====== Text section ======
Clustering with TF-IDF


Originally published at: http://tech.kinja.com/the-kinja-family-tree-1590442849

On a lark, I thought I’d use Kinja’s tag corpus to cluster blogs based on similarity. It may not be as exhaustive as comparing actual texts, but it is data that is readily available and can be collated relatively easily.

First, we’ll collate all of the tag counts by blog for every post created in May 2014. The end result is a set of 29,299 tags spanning 1,590 blogs. As in any text mining or machine learning operation, there is an amount of cleansing and transforming to be done before we can do anything useful with the data. No exception here. There’s bound to be some junk in there.

Here’s a histogram of the frequencies of tag counts over the entire collection:

Tag Frequencies

A bit difficult to see as most of the data is concentrated in the lower left portion of the graph. The single points along the horizontal axis are high-activity blogs like Gawker, Jezebel, etc. In this case, the max point represents i09 which has 5,644 tags.

If we zoom in to where most of the data is, we can get a better idea of how most of the data is distributed:

Tag Frequencies Zoomed

No surprises here. A classic longtail.
====== Information provided ======
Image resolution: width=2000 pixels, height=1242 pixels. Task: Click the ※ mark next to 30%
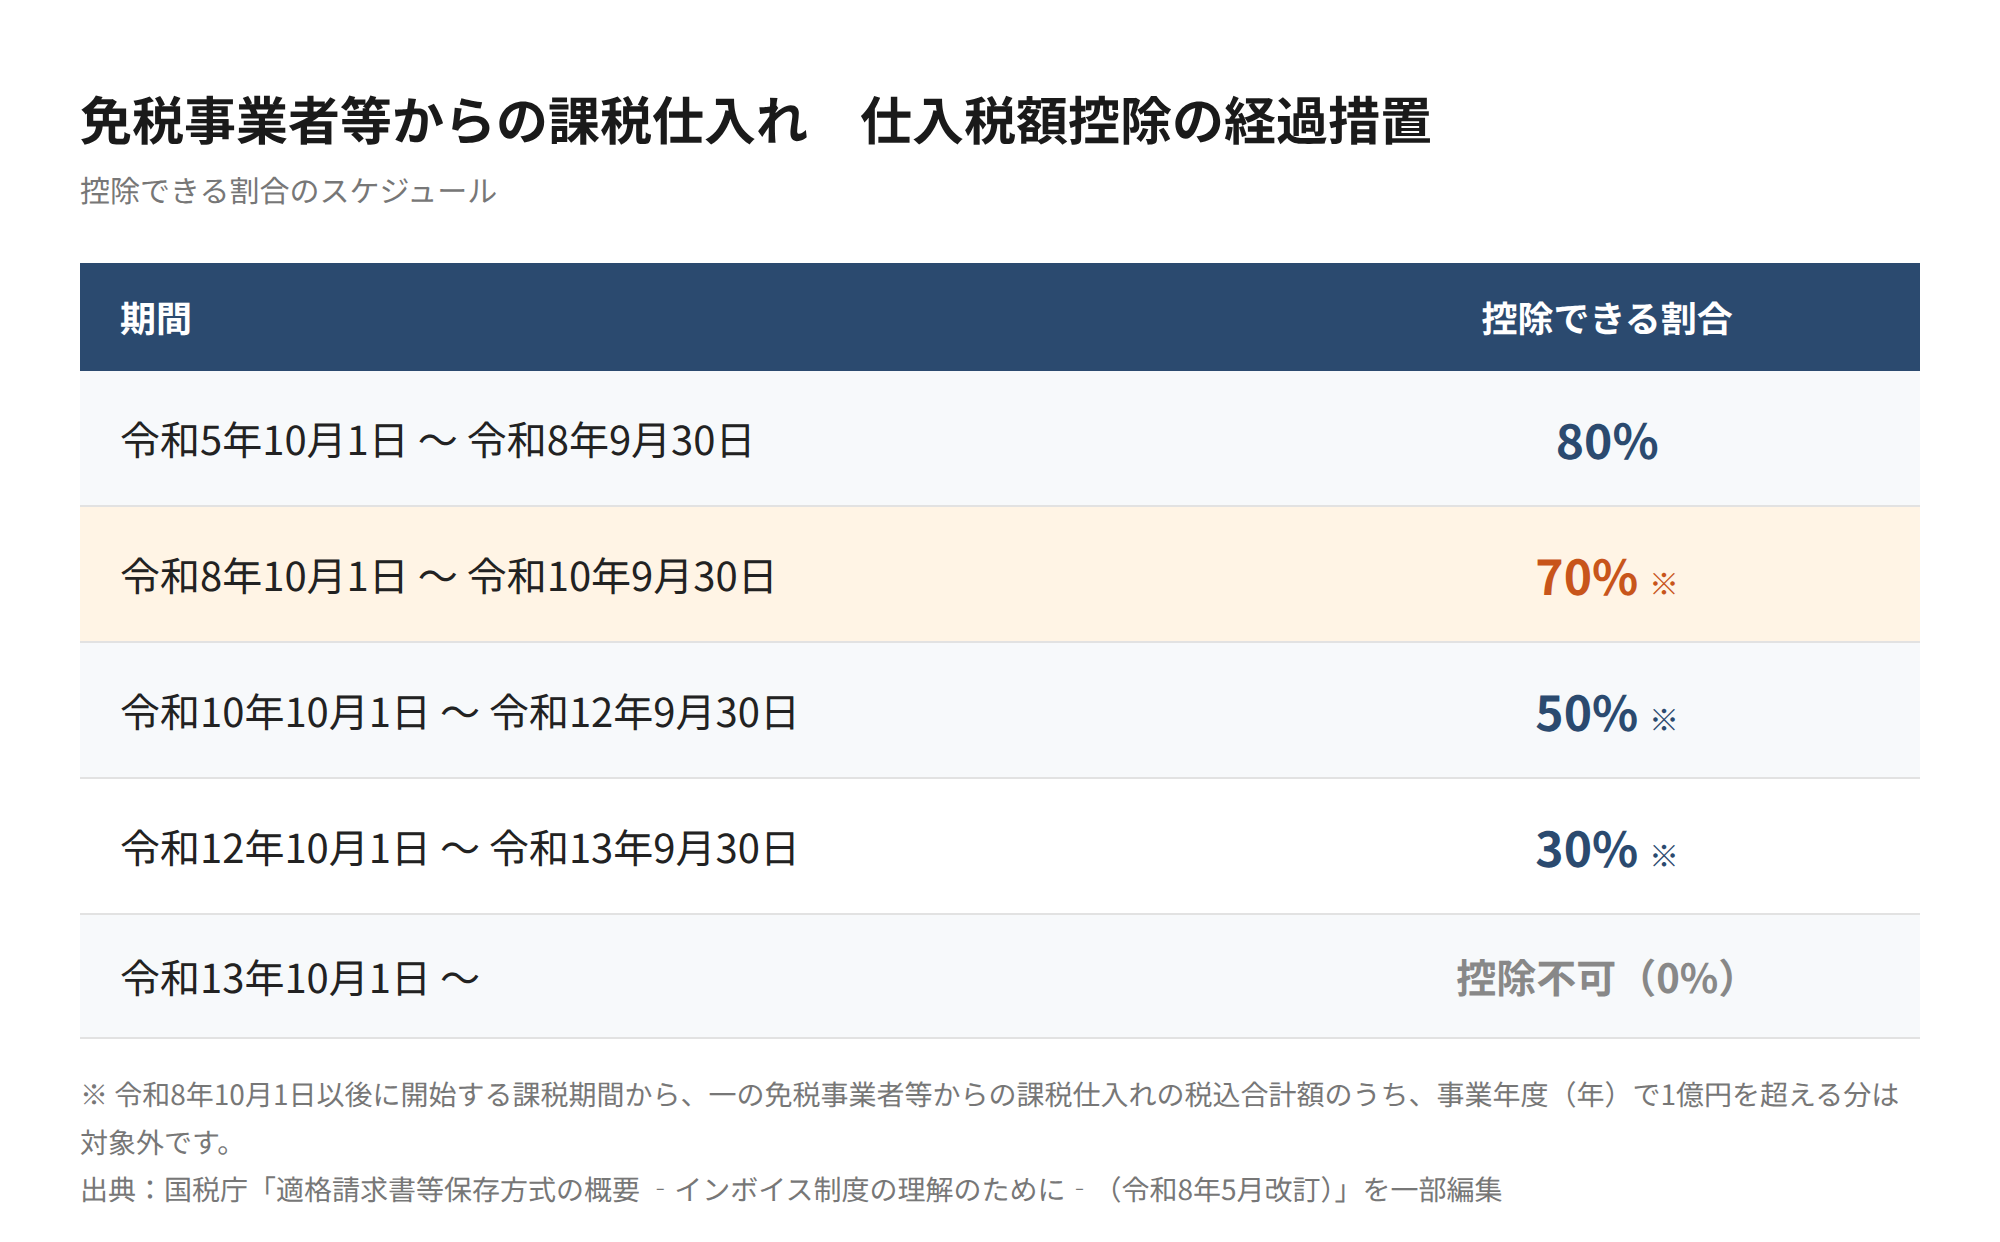(1664, 855)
======
» Description of the task:
Answer these about the tag clustering text:
1. Posts from which month and year had their tag counts collated?
2. How many tags and how many blogs did the collated set contain?
3. What does the text call the shape of the distribution in the zoomed histogram?

» Final answer:
1. May 2014
2. 29,299 tags across 1,590 blogs
3. A classic longtail